The Revised Emissions Trading Scheme Directive (2009/29/EC) and nine other related acts were incorporated into the EEA Agreement yesterday, making the EEA EFTA States part of the improved and extended greenhouse gas emissions trading scheme (EU ETS), which began operating in the European Union in 2005.
The EEA EFTA States of Iceland, Liechtenstein and Norway have participated in the EU ETS since 2008.
Under this scheme, the largest emitters in the area (both industrial, stationary installations and aircraft operators) are subject to an absolute ‘cap’ of their emissions – decreasing over time – and must surrender emission allowances corresponding to their volume of actual emissions. Residual allowances may then be traded on the EU carbon market, which will generate financial incentives to reduce emissions where this is most cost-effective. While some allowances are given to emitters for free, an increasing proportion are auctioned on the market.

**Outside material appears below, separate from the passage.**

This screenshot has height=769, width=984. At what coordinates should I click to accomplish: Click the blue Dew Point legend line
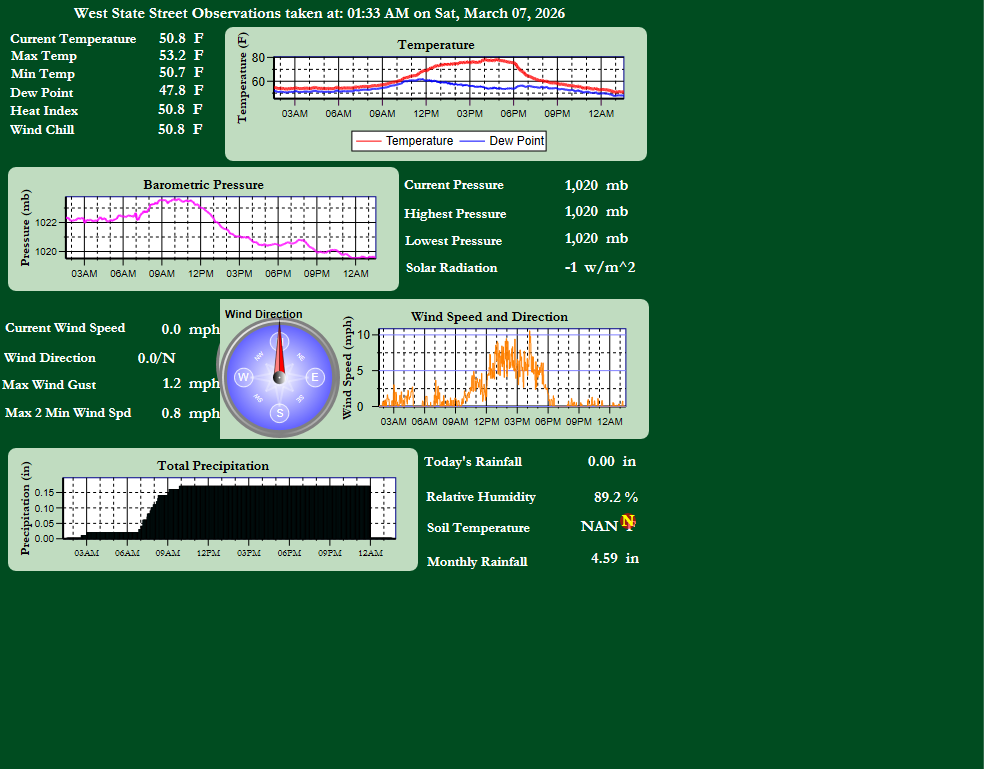pos(472,141)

The legislative package adopted yesterday sets up modalities for the third ‘trading phase’ to be launched on 1 January 2013. Key new features include a longer timeframe (eight years), an annually decreasing cap (which would bring EU emissions 21% below their 1990 levels by 2020), and the increased use of auctioning (which will now cover more than half of all allowances). The Revised ETS covers additional sectors such as the petrochemical and aluminium industries as well as Carbon Capture & Storage (‘CCS’) activities in the EEA.The legislative package will entail substantial harmonisation, notably through the use of EU- and EEA-wide caps instead of national caps and common rules on free allocation.